**GIVEN PASSAGE:**
════════════════════

One in Three With Serious Depression Recover With First Antidepressant
(January 1, 2006) - A third of people suffering
serious depression recover
with the first
antidepressant they try, and well-educated white women are most
likely to benefit, according to initial results of an eagerly awaited study on
the controversial drugs.
One key finding: Patients whose
depression symptoms disappeared took higher
than typical drug doses, and received close monitoring and frequent dose
adjustments in the first three months — a level of care that few U.S. patients
today receive.
Stay tuned.
The main goal of the government-funded study is to identify what
harder-to-treat patients should try when initial treatment fails, instead of
abandoning therapy in frustration. Those results are due in a few months.
Psychiatrists have long known that for most depression sufferers, the first
antidepressant choice won't be a panacea, just as patients with epilepsy, heart
disease or cancer often must mix and match medications before finding the best
choice.
But unlike those illnesses, physicians have had little scientific evidence
until now to guide their choices of myriad antidepressants — or how to maximize
each patient's chances of benefit.
To do that, "tailor the treatment," stressed Dr. Madhukar Trivedi of the
University of Texas Southwestern Medical Center, who reported first results from
the study Sunday in The American Journal of Psychiatry.
How? The study created an easy-to-use rating system to quickly assess
depression symptoms and report antidepressant side effects. That rating system —
now posted on a Web site for any doctor to use — allowed patients' drug doses to
be adjusted every two to three weeks until they hit the right balance, or it
became clear that some other therapy was needed.
It's rare today that antidepressant users receive this so-called
measurement-based care, said Dr. Richard Nakamura, deputy director of the
National Institute of Mental Health, which funded the $35 million study.
"Many people, because they're not given follow up, the medications aren't
adjusted ... do end up being frustrated, and any negative side effects, any
trouble with dosage levels, will cause them to end treatment," Nakamura said.

════════════════════

**DATA BLOCK:**
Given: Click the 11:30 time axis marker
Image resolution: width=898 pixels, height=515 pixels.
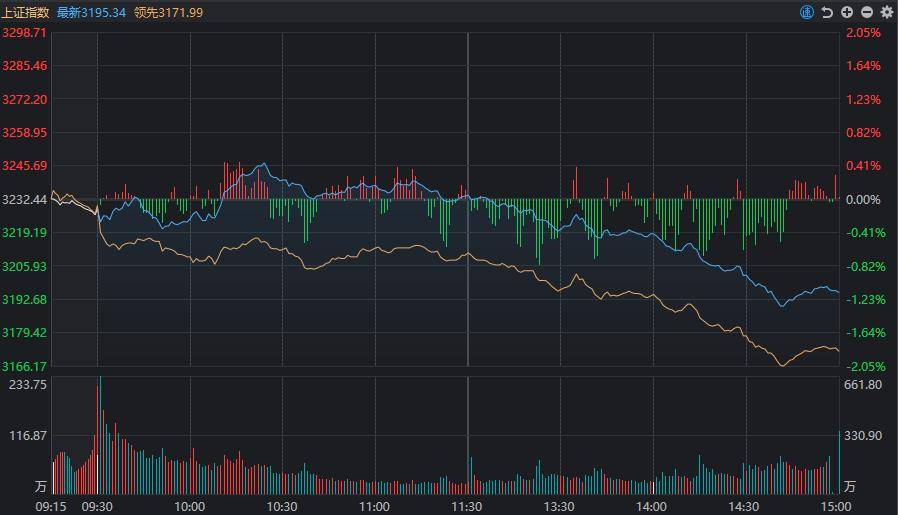Looking at the screenshot, I should point(467,507).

════════════════════

**TASK STATEMENT:** List every illness other than depression named in the depression study article.

**OUTPUT FOR THIS TASK:** Epilepsy, heart disease, cancer